We lost a legend yesterday....
Ted Lindsay, Detroit star and NHLPA founder, dead at 93
Ted Lindsay, one of the most feared players in NHL history, a four time Stanley Cup winner with Detroit and a driving force in the formation of the Players Association, has passed away at 93.
Reports say he died in hospice care in suburban Detroit overnight.
Lindsay was born in Renfrew, Ont.
His father Bert was a goalie and played for the Toronto Arenas in their second NHL year of 1918-19.
Though Ted trained in Toronto with St. Michael’s College, he signed with Detroit — enraging Leafs owner Conn Smythe long before they crossed swords again in the formative days of the players union.
In 1944, Lindsay played for the Memorial Cup champion Oshawa Generals. That earned him a tryout n Detroit and an NHL debut at 19 with so many older players away serving in World War II.
Detroit Red Wings star Ted Lindsay at the Montreal Forum in 1996 John Mahoney / Canadian Press file photo
On left wing with centre Sid Abel and right winger Gordie Howe — the famed ‘Production Line’ in the American automakers hub — Lindsay thrived, playing much taller than his 5-foot-8 frame.
He is ‘credited’ with the league initiating penalties for elbowing and kneeing.
But Lindsay also won the Art Ross Trophy with 78 points in 1949-50 as Detroit’s Cup dynasty began.
He appeared with Howe on the cover of Sports Illustrated in March of 1957 and was said to be the first Cup champion to lift the trophy at the presentation ceremony and skate around the rink.
He was an eight-time, first-team all star with 851 points and 1,808 penalty minutes.
Of his “Terrible Ted” nickname, he shrugged.
“I’m such a nice person. I guess I got rough because I hated to lose. It took me some time to learn the art of losing gracefully,” he said.
Lindsay, whose name is now on the NHLPA trophy for the most valuable player as voted by the players, recalled to author Chris McDonnell that in the summer of 1956, “there were too many things that just weren’t right” in the six-team NHL ownership dominance of players.

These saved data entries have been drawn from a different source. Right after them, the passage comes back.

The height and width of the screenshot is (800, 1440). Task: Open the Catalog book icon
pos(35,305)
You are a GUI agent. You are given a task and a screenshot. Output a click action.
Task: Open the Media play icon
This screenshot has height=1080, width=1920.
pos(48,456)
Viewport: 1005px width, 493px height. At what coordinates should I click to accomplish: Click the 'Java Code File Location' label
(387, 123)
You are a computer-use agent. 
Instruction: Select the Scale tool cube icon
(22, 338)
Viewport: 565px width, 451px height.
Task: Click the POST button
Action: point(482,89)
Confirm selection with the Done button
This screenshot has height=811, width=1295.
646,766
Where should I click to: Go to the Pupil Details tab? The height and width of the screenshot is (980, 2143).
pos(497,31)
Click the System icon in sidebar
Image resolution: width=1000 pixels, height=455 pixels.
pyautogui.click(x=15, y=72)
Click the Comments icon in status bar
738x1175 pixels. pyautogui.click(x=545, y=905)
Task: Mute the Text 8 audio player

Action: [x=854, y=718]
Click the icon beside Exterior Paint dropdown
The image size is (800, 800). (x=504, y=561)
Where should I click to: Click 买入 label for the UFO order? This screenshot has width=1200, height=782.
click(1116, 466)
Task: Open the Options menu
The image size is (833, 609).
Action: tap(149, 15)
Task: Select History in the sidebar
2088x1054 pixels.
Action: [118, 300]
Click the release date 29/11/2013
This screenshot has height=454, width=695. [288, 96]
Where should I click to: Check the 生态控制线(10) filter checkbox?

The group objected to common problems low pensions, minor league demotions on a whim, having to pick up moving costs of a trade and pay for homes in two cities.
Sitting in with meetings on other major sports unions, he realized hockey players badly lagged behind. NHL stars of the 1950s only earned about $25,000 a year.
“There was a dictatorship. (But) they had a big weapon over us; we loved the game and were blinded by that love.”
Though the bitter rivalries of the old franchises made unifying off the ice very hard.
And most of the NHLPA’s founders; such as Lindsay, Toronto’s Tod Sloan and Dollard St. Laurent of the Canadiens were traded by their spiteful managers, Lindsay first stripped of his captaincy, then shipped away in a heartbreaking move to Chicago.
But the certified union eventually became a force in the game, soon after Lindsay was elected to the Hockey Hall Of Fame in 1966. In 1995, the CBC movie
Net Worth examined Lindsay’s fight for player rights.
When inducted to the Hall himself, former Red Wing Chris Chelios took time to recognize PA influencers Lindsay and Carl Brewer who “sacrificed a lot to make it good for us.”
Lindsay was GM of the Wings in the late ‘70s and won NHL executive of the year. His No. 7 is retired in Detroit and there is statue of him among other team greats at Little Caesars Arena. The Ted Lindsay Foundation was created in 2001 to fund research into a cure for autism. He was elected to Canada’s Sports Hall of Fame in 2002.
Lindsay remained close to the Wings organization his entire life, such as Howe and Alex Delvecchio.
“They were always humble, respectful and polite,” said Wins’ great Steve Yzerman.
“You’d bump into them and you wouldn’t know if they were the hot dog vendor or a Zamboni driver. They were from a different era.”